- Excerpted passage
In this study, lung tumours are found located more in the right side (52%) than in the left. Saha et al(1) & Basnet et al(11) also found similar results. zone-wise distribution of lung tumours on the basis of CT scan findings and found that the mid zone (48%) is the most common site followed by the upper zone in contrast to the study by Saha et al(5) & Behara et al(12) that upper zone was the most frequent side.

The lesions are quite large in our series: the majority of the thoracic mass lesions (60 out of 79 cases) were 5-10 cm in diameter. The pulmonary mass lesions were more variably sized (1.6-14.1 cm) similar to the study by Saha et al but unlike to Singh et al (1.2-5.6 cm).

Consistent with findings from study by Singh et al & Saha et al, we observed a notable correlation of complications with the distance of the pleura from the lesion. All complications were seen where the lesions were the furthest, i.e., 5-6 cm away from the pleura. The overall rate of complications in our study was also remarkably less than other series where the range varied from six to 50%. (5),(8),(9),(10),(13) This was thought to be due to the larger size of the tumour masses in our series and also due to our meticulous and proper aspiration procedure.

Extracted data entries:

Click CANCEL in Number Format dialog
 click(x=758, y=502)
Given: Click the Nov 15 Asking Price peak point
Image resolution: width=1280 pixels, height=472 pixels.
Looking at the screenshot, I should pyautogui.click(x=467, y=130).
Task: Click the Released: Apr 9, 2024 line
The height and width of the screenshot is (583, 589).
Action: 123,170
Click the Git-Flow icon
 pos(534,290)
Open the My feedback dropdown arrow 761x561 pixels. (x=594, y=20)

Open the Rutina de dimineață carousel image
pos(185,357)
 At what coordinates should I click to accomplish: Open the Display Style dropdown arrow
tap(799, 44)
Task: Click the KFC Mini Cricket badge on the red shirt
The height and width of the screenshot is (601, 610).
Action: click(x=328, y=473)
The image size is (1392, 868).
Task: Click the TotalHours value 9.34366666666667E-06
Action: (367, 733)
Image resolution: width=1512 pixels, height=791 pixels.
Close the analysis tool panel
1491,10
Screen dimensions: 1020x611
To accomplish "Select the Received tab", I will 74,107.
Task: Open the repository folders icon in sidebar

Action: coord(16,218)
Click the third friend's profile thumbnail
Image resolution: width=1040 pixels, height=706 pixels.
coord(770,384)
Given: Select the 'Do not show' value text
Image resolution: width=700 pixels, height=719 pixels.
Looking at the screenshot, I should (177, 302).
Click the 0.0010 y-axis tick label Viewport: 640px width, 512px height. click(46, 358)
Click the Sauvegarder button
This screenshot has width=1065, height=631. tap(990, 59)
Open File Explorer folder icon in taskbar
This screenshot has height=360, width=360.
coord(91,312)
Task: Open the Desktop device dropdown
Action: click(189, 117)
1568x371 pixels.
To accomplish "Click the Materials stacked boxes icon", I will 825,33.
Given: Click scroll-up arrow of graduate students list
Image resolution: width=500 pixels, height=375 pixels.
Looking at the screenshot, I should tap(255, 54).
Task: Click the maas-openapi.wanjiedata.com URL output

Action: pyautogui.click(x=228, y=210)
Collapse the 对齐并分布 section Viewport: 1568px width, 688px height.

- What to produce
Output the part of the lung tumor passage that begins at the words "In this study, lung" and stops after "most frequent side.", copying it word for word.

- Answer space
In this study, lung tumours are found located more in the right side (52%) than in the left. Saha et al(1) & Basnet et al(11) also found similar results. zone-wise distribution of lung tumours on the basis of CT scan findings and found that the mid zone (48%) is the most common site followed by the upper zone in contrast to the study by Saha et al(5) & Behara et al(12) that upper zone was the most frequent side.